Cole was not surprised. Yesterday a doctor in Raleigh County was arrested for overprescribing medication; last week, a string of meth labs were busted.
“Buddy, you know if my wife is in there?”
“What?”
“Ellen.”
It took him a second, then Cole understood. He sighed with relief. Just as he started to answer him, Ellen walked through the doors.
“I’ve been wanting you two to meet,” she exclaimed. “This is my fiancé, Randy. Randy, this is Cole Freeman.”
“Hey,” Randy said.
“Hey.”
They shook hands. Cole barely reached Randy’s shoulders. He noticed the gun resting on his hip. Randy had a wide, empty-looking face and restless eyes.
“You a nurse?”
Embarrassed, Cole shook his head. “No. An aide.”
“Well, at least you got a job. Hard to find around here. That’s why I went to the police academy. Been a cop two years this Christmas.” Randy spit between his front teeth. “Pays all right. Not much action, you know. Domestic violence, drugs, robbery. Not much else.”
“Babe, you’ve been in some rough situations.” Ellen bragged to Cole, “He had a gun pulled on him.”
“A couple of times,” Randy added.
As Ellen looked up at Randy, her face sparkled. Nobody had ever looked at Cole like that, but Randy didn’t even seem to notice. He said they had to be going.
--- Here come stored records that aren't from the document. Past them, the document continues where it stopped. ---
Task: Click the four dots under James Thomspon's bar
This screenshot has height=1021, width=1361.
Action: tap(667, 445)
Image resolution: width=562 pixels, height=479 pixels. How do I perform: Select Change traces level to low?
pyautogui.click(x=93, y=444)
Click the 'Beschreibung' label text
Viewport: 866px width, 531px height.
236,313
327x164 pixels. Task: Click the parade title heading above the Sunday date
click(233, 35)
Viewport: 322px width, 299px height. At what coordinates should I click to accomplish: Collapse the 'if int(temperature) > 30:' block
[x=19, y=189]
Cole waited until the cruiser was gone, then he drove over to T-Bone Martin’s.
Usually, T-Bone’s wife, Patty, answered the door, but
this time T-Bone let him in. T-Bone had broad shoulders and a craggy face and thinning silver hair, and it was easy to see him as the bartender he once was. He’d had some kind of cancer, and now was in remission. These days, T-Bone rarely took the painkillers prescribed to him, instead favoring the white mule his son-in-law brewed.
“How you doing, T-Bone?”
“Oh, can’t complain.”
Cole usually spent at least an hour at T-Bone’s. Patty would offer him something to eat, and T-Bone would grill him about who was at the nursing home, his friends and enemies. But today he just stood there looking at Cole through his dark-tinted glasses. Behind him, two TVs were going at once. A basketball game on one, with the sound muted, and on the other, a celebrity gossip show.
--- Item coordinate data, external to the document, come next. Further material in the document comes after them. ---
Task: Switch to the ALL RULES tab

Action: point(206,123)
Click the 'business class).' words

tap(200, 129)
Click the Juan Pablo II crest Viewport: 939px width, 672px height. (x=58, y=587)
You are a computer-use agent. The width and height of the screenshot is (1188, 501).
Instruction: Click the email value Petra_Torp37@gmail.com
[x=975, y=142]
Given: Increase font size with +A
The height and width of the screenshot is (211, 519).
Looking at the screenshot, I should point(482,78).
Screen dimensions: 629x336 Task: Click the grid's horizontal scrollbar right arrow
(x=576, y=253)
“How’s Patty?” Cole asked, wondering if T-Bone was going to ask him to sit down.
“She’s all right. She’s over at her sister’s.” He shifted his weight. “Look, Cole, I don’t have anything for you today.”
“You think you’ll get it tomorrow?”
“No, I mean, I’m not gonna have anything else for you.” T-Bone chewed his bottom lip. “It’s just, well, we got a lot of bills,” he continued, his voice dropping off.
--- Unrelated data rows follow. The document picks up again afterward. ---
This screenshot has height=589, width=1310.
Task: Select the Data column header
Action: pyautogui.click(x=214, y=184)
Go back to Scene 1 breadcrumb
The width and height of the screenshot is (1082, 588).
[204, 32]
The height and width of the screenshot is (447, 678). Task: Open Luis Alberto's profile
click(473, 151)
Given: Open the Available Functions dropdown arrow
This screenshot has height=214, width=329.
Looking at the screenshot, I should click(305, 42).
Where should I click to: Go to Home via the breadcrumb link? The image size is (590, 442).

Cole looked at him, uncomprehending.
“It just seems like it makes more sense for us, financially I mean, to you know, take care of things ourselves.”
Then it dawned on him what the old man was saying. For a moment, Cole was speechless.
“Goddamn, T-Bone. You know what you’re getting into?”
“I think so.” He sounded nervous. “I been mulling it over for some time now.”
“Goddamn.”
T-Bone gave him a sad little smile, as Cole calculated in his head how much he stood to lose. “I guess that’s that,” he said.
“We’ll see you later,” T-Bone called after him.
Cole drove up the block and thought about the nerve of the old man. He was going to cut Cole out, sell directly to the pillheads. He ran through a list of his customers, wondering who T-Bone was stealing from him. He’d been betrayed. But he had to give T-Bone credit, it was a smart move. He’d make twice as much. Cole wondered if Patty was in on it. She was a smart lady—maybe it was her idea. Was this a sign? First, Randy the cop, and now this. He could walk away. It was something he’d been playing over in his mind lately, especially as he spent more time with Lacy. He parked, locked his truck. Told himself, You could let go.